Früher mussten das Kind und die Hebamme zum Aussegnen (Fürsegnen) zur Kirche mitgenommen werden; später ging die Wöchnerin mit einer Begleitperson dorthin oder liess den Geistlichen ins Haus kommen. Ledigen Müttern blieb der kirchliche Segen verwehrt. Die Formen der Aussegnung waren örtlich verschieden. In der Regel wartete die Mutter bei einer Seitentüre der Kirche, bis der Priester, mit Chorrock und Stola bekleidet, zu ihr kam. Ein Ministrant begleitete ihn mit Weihwasserspritzer und Schemel, auf den sich die Kindbetterin zu knien hatte. Der Geistliche gab ihr eine brennende Kerze in die Hand, führte sie mit gleichzeitigem Auflegen der Stola zum Muttergottesaltar, wo die Segensgebete gesprochen wurden. Die Kindbetterin gab dem Priester meist eine Geldgabe, die er als Almosen wertete. Nach dieser Segnung blieb die Mutter noch eine Weile auf der Altarstufe knien.
Obwohl die Aussegnung von der Kirche schon lange keine Verpflichtung mehr war, hielt das Volk am alten Brauch fest. Dies hing mit der Vorstellung zusammen, nach denen die unreine Mutter bösen Mächten ausgesetzt war. Man hatte Angst, dass sie genommen werden konnte. Weil deshalb der Gang vor die Dachtraufe für sie gefährlich war, musste sie bei ihrem ersten Gang ins Freie, die zur Aussegnung in die Kirche führte, immer eine Begleitperson mitnehmen. Meist war dies die Frau, die während des Wochenbettes den Haushalt besorgte. Später durfte die Kindbetterin sogar alleine zur Aussegung in die Kirche gehen.

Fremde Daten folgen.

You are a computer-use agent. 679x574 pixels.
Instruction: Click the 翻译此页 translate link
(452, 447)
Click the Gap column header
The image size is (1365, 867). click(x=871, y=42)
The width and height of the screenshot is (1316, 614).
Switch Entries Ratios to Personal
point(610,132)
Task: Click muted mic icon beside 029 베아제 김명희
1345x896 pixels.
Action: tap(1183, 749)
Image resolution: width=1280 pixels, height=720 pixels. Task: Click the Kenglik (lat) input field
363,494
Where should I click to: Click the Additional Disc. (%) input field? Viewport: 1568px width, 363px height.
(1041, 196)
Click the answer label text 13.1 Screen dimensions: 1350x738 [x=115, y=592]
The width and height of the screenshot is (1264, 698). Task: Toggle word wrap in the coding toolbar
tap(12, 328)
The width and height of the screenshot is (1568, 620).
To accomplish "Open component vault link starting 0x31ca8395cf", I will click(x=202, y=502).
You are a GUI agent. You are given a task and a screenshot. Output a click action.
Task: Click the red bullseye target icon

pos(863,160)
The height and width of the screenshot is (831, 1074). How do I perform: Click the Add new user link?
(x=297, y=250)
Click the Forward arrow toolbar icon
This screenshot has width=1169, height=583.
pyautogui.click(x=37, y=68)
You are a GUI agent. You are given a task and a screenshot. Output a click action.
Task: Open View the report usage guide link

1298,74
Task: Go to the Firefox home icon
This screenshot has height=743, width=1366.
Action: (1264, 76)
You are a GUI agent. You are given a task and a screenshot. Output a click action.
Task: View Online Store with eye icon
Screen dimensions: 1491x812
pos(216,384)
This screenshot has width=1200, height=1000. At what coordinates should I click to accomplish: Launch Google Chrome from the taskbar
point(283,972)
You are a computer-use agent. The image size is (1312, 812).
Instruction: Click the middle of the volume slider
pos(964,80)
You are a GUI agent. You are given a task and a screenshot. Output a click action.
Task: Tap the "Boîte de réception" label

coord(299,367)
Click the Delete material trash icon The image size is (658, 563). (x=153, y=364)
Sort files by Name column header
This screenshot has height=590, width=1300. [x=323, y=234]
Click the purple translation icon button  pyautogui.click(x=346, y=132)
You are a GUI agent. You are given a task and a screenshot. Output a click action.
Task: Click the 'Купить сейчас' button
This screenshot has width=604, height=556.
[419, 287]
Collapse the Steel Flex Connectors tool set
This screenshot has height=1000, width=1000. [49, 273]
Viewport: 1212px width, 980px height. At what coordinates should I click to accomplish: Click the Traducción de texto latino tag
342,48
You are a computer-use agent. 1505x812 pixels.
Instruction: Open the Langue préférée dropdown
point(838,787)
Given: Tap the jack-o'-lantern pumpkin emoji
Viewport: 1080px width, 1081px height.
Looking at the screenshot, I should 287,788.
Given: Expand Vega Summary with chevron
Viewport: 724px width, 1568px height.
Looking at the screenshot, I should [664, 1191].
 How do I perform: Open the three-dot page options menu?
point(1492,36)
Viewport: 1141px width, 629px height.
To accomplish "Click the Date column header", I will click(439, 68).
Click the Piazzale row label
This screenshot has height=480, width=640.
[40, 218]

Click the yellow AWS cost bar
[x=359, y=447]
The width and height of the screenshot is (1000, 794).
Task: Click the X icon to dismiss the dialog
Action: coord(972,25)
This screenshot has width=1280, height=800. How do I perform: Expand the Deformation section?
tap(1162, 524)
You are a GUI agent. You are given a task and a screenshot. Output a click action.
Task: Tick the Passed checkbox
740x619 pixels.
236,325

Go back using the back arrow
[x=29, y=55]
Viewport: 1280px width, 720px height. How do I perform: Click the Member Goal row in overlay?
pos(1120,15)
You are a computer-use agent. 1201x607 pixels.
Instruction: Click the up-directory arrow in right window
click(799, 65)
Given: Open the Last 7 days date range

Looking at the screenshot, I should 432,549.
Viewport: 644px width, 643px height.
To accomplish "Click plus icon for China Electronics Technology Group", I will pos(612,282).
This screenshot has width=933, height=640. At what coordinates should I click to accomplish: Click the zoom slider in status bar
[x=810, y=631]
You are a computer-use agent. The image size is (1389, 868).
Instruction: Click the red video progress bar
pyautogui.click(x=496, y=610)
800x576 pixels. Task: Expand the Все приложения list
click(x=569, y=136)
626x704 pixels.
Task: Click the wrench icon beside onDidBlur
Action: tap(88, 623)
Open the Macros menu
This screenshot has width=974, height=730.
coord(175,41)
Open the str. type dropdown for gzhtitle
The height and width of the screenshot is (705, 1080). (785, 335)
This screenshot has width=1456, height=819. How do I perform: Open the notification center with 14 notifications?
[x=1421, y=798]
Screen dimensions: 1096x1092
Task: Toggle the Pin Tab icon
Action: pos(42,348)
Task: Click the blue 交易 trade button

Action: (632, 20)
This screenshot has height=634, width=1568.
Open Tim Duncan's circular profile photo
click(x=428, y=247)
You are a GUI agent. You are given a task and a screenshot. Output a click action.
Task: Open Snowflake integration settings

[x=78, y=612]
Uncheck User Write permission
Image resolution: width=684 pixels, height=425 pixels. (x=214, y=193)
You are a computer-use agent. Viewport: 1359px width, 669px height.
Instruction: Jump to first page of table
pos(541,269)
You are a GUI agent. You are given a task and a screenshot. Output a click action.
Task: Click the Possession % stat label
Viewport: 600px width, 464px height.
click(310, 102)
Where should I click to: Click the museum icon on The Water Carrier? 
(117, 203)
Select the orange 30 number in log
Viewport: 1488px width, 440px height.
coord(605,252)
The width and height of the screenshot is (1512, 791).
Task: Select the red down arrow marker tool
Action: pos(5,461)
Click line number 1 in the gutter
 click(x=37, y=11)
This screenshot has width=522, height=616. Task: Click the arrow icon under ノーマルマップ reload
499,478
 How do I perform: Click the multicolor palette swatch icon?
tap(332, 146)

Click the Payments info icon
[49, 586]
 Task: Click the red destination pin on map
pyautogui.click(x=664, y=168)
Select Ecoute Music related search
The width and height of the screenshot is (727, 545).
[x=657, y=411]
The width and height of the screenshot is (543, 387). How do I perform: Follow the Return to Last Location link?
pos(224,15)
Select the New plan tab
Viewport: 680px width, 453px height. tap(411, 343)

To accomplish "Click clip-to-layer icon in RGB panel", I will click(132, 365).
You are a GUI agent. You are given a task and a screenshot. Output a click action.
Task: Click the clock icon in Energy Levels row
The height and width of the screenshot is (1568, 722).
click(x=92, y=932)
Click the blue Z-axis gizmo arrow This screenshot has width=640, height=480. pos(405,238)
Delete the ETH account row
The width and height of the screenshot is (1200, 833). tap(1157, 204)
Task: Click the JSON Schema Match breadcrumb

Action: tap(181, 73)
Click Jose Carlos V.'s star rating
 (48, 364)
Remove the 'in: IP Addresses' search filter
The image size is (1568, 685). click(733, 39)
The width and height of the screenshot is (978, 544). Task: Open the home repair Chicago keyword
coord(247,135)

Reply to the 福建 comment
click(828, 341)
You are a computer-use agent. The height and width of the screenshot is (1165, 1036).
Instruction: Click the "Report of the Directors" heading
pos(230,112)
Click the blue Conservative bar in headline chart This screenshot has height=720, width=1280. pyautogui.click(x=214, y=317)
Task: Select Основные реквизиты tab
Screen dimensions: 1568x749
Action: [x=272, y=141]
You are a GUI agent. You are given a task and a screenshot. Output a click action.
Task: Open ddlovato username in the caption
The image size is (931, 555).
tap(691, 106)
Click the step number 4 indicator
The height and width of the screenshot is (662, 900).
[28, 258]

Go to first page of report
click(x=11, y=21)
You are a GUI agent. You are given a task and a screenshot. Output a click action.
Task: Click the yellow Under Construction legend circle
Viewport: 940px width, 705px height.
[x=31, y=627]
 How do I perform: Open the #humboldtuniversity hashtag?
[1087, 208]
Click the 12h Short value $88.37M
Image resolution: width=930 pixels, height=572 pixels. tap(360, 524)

In Flüelen kannte man die Aussegnung noch bis 1962/1963. Eine Mutter aus der Göschneralp, die 1969 ihr ältestes Kind im Spital gebar, liess sich noch aussegnen. In Isenthal fanden bis 1954 Aussegnungen statt.
Autor: Bär-Vetsch Walter, Kraft aus einer andern Welt, S. 65 f. Literatur: Gisler Karl, Geschichtliches, Sagen und Legenden aus Uri, S. 188; Zihlmann Josef, Volkserzählungen und Bräuche, S. 55, 268; Muheim-Büeler Josef, Domus, S. 225.